WORK TO BE COMPLETED:
Reproduce the items exactly as they appear, from the start of the items through the line that contains "The height and width of the screenshot is (696, 889).", including both ends.

[Records from a dataset]
==============================

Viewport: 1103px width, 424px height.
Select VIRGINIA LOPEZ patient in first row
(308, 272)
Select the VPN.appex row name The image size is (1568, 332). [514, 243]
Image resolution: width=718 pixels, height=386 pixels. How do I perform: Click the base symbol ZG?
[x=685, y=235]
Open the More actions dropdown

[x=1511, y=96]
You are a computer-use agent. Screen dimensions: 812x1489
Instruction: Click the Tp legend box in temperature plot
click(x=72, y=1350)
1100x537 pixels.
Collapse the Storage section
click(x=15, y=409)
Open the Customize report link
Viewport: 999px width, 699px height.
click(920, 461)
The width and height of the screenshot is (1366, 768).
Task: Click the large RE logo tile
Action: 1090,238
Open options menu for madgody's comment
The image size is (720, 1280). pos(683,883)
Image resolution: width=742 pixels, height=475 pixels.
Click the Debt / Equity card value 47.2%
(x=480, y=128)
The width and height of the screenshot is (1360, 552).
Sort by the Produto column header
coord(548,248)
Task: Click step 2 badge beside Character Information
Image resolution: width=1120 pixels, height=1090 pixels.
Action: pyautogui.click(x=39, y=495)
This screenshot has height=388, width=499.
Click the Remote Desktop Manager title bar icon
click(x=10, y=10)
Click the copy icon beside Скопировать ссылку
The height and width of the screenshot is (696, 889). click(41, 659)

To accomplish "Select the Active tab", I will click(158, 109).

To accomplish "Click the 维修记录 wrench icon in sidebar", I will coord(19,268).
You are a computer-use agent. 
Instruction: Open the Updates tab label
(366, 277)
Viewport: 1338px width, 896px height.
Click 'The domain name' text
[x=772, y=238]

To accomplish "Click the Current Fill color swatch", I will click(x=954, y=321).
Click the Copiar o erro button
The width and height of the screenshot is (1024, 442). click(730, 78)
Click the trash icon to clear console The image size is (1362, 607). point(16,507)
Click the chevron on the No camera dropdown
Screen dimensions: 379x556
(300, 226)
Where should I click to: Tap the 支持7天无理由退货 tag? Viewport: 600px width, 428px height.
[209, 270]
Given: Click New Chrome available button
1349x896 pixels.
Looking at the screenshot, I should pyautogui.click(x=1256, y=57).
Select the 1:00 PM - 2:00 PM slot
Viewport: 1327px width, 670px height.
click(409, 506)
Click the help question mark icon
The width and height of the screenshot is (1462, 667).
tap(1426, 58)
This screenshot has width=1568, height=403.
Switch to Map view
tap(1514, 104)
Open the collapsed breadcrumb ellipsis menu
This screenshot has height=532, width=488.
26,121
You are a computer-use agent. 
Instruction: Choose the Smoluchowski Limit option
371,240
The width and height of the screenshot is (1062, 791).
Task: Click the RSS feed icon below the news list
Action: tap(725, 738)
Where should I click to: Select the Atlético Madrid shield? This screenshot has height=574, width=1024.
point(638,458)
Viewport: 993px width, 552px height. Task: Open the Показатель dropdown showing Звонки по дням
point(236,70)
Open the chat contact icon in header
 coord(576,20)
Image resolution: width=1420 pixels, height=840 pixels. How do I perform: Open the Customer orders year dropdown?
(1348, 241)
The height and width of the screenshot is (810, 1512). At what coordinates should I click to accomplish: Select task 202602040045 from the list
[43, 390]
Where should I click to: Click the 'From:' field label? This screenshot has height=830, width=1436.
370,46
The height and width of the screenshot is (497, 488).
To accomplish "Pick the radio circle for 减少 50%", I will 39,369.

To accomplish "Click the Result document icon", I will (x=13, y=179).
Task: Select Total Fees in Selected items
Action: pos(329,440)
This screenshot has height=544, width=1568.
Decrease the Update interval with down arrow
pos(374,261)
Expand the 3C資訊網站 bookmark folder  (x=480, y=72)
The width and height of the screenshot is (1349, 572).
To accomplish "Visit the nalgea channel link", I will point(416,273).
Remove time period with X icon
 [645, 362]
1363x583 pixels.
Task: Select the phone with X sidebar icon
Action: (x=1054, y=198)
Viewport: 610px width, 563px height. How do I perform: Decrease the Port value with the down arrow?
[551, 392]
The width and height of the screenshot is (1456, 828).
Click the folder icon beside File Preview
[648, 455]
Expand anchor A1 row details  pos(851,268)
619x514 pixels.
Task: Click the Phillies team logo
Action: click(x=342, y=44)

==============================

RESULT:
Viewport: 1103px width, 424px height.
Select VIRGINIA LOPEZ patient in first row
(308, 272)
Select the VPN.appex row name The image size is (1568, 332). [514, 243]
Image resolution: width=718 pixels, height=386 pixels. How do I perform: Click the base symbol ZG?
[x=685, y=235]
Open the More actions dropdown

[x=1511, y=96]
You are a computer-use agent. Screen dimensions: 812x1489
Instruction: Click the Tp legend box in temperature plot
click(x=72, y=1350)
1100x537 pixels.
Collapse the Storage section
click(x=15, y=409)
Open the Customize report link
Viewport: 999px width, 699px height.
click(920, 461)
The width and height of the screenshot is (1366, 768).
Task: Click the large RE logo tile
Action: 1090,238
Open options menu for madgody's comment
The image size is (720, 1280). pos(683,883)
Image resolution: width=742 pixels, height=475 pixels.
Click the Debt / Equity card value 47.2%
(x=480, y=128)
The width and height of the screenshot is (1360, 552).
Sort by the Produto column header
coord(548,248)
Task: Click step 2 badge beside Character Information
Image resolution: width=1120 pixels, height=1090 pixels.
Action: pyautogui.click(x=39, y=495)
This screenshot has height=388, width=499.
Click the Remote Desktop Manager title bar icon
click(x=10, y=10)
Click the copy icon beside Скопировать ссылку
The height and width of the screenshot is (696, 889). click(41, 659)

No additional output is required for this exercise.